Countable Union of Countable Sets is Countable/Proof 1
Theorem
Let the Axiom of Countable Choice be accepted.
Then it can be proved that a countable union of countable sets is countable.
Proof
Let $\sequence {S_n}_{n \mathop \in \N}$ be a sequence of countable sets.
Define:
- $\ds S = \bigcup_{n \mathop \in \N} S_n$
For all $n \in \N$, let $\FF_n$ denote the set of all injections from $S_n$ to $\N$.
Since $S_n$ is countable, $\FF_n$ is non-empty.

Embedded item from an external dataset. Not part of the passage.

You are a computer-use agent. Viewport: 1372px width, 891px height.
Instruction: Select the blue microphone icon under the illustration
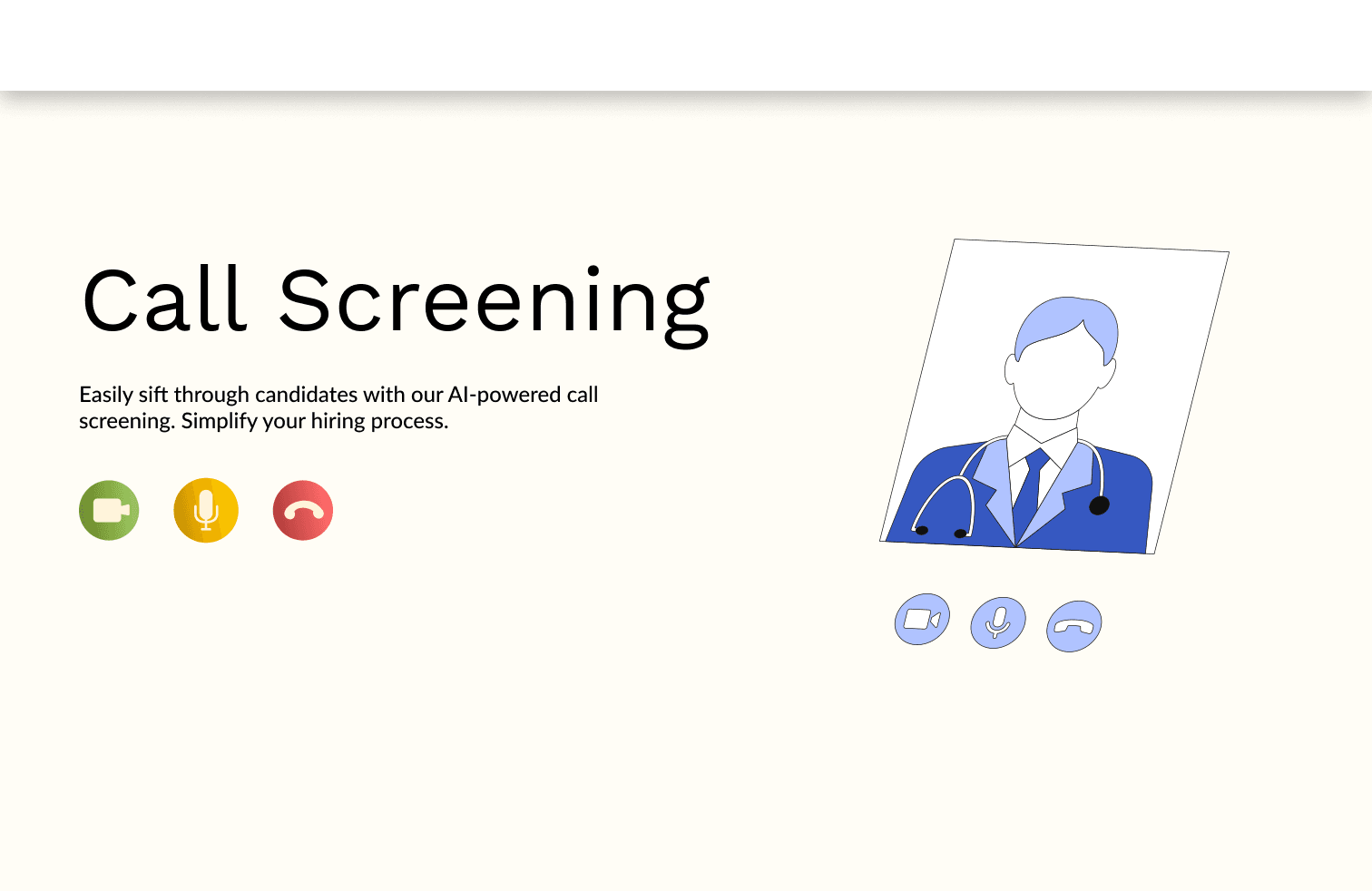click(x=997, y=622)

Using the Axiom of Countable Choice, there exists a sequence $\sequence {f_n}_{n \mathop \in \N}$ such that $f_n \in \FF_n$ for all $n \in \N$.

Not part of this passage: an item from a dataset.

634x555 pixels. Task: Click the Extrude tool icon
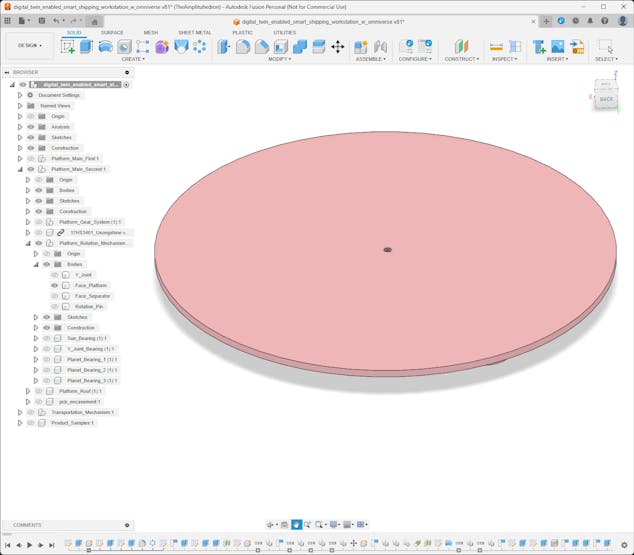coord(86,46)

Let $\phi: S \to \N \times \N$, where $\times$ denotes the cartesian product, be the mapping defined by:
- $\map \phi x = \tuple {n, \map {f_n} x}$
where $n$ is the (unique) smallest natural number such that $x \in S_n$.
From the Well-Ordering Principle, such an $n$ exists; hence, the mapping $\phi$ exists.

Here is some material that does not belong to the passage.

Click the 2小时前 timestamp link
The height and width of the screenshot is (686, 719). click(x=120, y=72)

Since each $f_n$ is an injection, it (trivially) follows that $\phi$ is an injection.
Since $\N \times \N$ is countable, there exists an injection $\alpha: \N \times \N \to \N$.
From Composite of Injections is Injection, the mapping $\alpha \circ \phi: S \to \N$ is an injection.
Hence, $S$ is countable.
$\blacksquare$
Axiom of Countable Choice
This theorem depends on the Axiom of Countable Choice.
Although not as strong as the Axiom of Choice, the Axiom of Countable Choice is similarly independent of the Zermelo-Fraenkel axioms.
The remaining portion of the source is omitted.